◆ **Task statement**
Count only the lines of the records that hold "cookies", then give the number without any other words.

(Records excerpted from a collection)

********************

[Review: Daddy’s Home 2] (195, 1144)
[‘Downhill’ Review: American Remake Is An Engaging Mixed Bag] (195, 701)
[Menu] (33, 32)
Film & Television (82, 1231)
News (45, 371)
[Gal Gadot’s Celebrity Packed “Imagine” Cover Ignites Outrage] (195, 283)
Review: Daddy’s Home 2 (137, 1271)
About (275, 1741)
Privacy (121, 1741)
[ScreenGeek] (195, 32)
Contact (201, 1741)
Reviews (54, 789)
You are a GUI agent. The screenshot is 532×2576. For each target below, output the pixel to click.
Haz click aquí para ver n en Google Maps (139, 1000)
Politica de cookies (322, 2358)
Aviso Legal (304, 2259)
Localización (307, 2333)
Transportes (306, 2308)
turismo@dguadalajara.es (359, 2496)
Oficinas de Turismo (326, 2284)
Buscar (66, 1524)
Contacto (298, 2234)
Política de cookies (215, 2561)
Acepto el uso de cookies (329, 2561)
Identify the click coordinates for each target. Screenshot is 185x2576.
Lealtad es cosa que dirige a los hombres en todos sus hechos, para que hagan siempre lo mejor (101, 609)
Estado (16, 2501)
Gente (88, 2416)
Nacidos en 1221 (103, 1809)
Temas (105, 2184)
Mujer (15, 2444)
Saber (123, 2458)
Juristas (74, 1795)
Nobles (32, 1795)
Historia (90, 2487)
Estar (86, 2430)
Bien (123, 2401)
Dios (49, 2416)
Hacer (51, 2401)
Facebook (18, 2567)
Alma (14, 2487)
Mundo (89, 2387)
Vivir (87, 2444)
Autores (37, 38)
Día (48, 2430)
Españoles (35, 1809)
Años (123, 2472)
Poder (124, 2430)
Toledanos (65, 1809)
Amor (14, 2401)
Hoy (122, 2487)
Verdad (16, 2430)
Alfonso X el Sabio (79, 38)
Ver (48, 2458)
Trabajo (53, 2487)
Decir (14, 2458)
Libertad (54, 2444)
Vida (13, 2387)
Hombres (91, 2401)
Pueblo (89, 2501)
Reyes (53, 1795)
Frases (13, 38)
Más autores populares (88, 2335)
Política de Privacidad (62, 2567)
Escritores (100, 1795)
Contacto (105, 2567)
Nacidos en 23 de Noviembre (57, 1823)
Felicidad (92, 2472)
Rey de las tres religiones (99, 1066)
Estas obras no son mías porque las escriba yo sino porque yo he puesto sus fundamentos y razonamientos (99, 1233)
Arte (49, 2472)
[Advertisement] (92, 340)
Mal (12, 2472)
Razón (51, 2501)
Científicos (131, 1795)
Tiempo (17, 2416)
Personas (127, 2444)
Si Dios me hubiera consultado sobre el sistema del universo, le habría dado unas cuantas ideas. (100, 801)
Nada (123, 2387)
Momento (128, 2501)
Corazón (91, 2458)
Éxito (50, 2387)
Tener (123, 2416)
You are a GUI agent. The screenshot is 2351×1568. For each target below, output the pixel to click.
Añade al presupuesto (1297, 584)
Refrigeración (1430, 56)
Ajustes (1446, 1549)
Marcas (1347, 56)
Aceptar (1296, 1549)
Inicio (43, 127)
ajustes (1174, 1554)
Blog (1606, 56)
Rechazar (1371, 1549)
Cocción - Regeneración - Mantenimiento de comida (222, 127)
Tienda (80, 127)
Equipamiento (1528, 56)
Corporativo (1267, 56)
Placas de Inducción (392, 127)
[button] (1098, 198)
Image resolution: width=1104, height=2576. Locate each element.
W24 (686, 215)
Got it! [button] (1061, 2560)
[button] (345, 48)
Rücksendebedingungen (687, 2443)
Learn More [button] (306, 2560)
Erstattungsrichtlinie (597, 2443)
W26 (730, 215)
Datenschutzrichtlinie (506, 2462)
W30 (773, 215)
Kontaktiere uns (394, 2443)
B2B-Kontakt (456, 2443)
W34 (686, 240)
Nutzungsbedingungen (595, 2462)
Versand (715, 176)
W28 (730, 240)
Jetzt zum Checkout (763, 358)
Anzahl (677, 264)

********************

◆ **Reply to the exercise**
3